Building Experience and Confidence
New products on the market may be able to accomplish that perception change. Spear-Lep, for example, is a peptide-based biological insecticide manufactured by the Vestaron Corporation. It is registered for use on labeled tree nuts, and Technical Sales Representative Noel Cornejo shared that trial data suggest comparable activity to conventional products available for NOW control. If manufacturers are able to develop and release cost-effective biologicals with excellent crop safety profiles, new modes of action and independently-tested efficacy data, growers and PCAs are likely to try the products. The adoption of spinosyns and even some biofungicides recently has proven the willingness of many growers to change to new tools.
But growers and PCAs also need to understand the unique requirements for handling and applying some biological products, especially those with live organisms. Dara advises, “Knowing what the biopesticide is and how to handle it is very important knowledge for growers and PCAs, so they can use them effectively.” Heat sensitivity in storage, or tank mix compatibility issues could result in reduced efficacy or failure if correct procedures are not followed. Just like conventional products in use, correct handling, mixing and application procedures are critical to efficacy.

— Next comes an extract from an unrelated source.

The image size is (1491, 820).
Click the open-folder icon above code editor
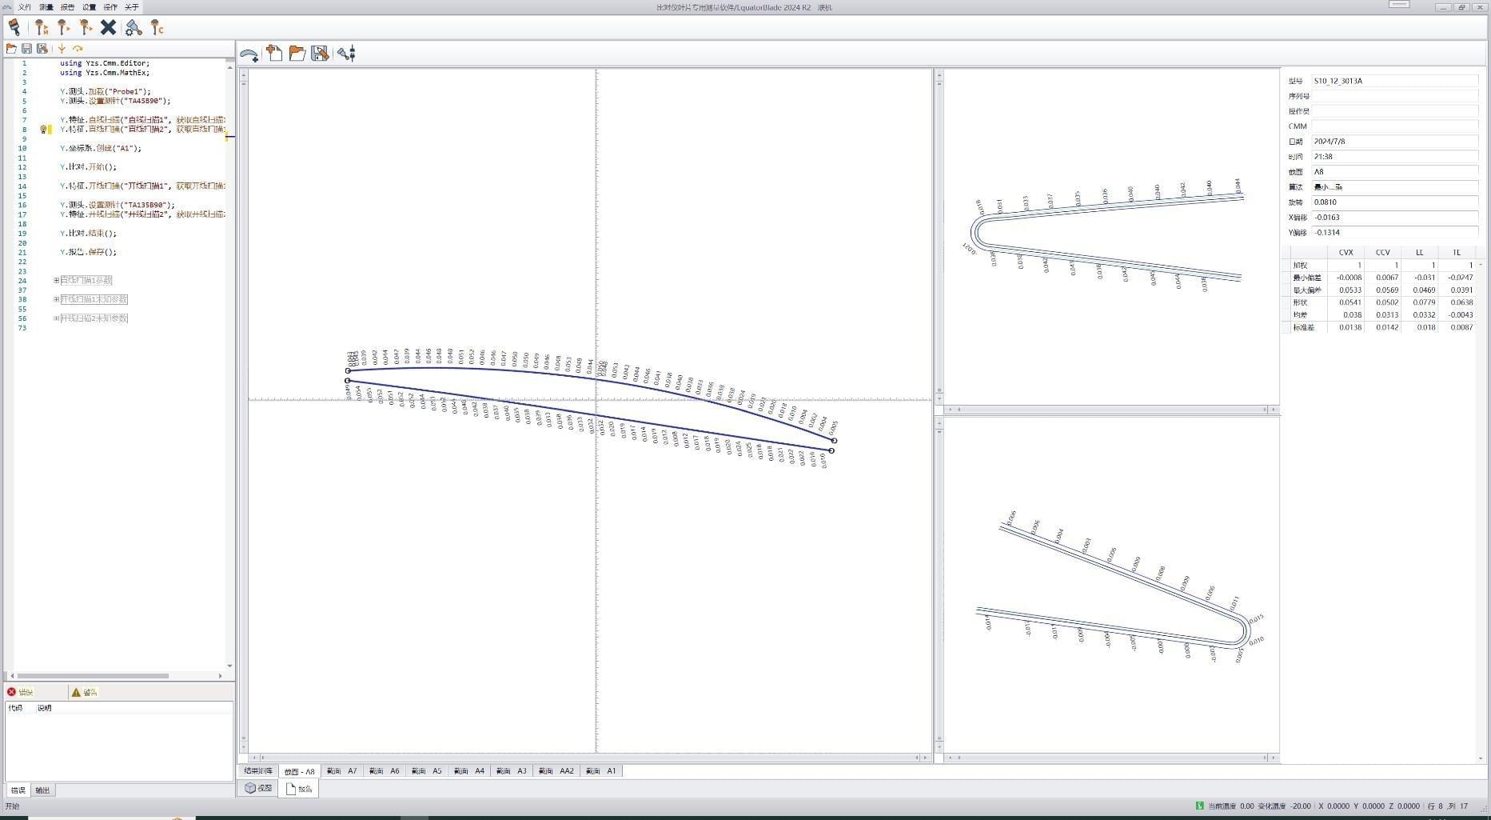pos(11,49)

Developing and Leveraging Other IPM Tools
Even the most effective conventional and biological pesticides should not be relied upon alone to manage pest issues.

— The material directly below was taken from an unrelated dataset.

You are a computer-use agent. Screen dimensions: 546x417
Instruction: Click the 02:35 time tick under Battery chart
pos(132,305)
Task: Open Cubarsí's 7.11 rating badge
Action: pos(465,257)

“Integrated pest management has been around for a long time,” says Dara, “and chemical control as a last option has always been emphasized. But even now everybody looks at pest management, and thinks it is about which pesticide they use.”
That approach not only increases the risk of developing resistance in pest populations, but it may also prove to be insufficient at keeping crop damage below an economic threshold. Most effective pest management programs require a combination of cultural practices, monitoring, biological control and chemical applications.
As new biological crop protection products are developed and commercialized, there is still a need to develop and adopt new IPM practices to effectively manage pests. Improved weather and pest monitoring can result in better application timing and improved control. Managing water and nutrients may be even more critical than preventative fungicides for certain fungal pathogens. By combining these practices with new, safer modes of action, growers and PCAs will be equipped to ensure the long-term sustainability of tree nuts in California.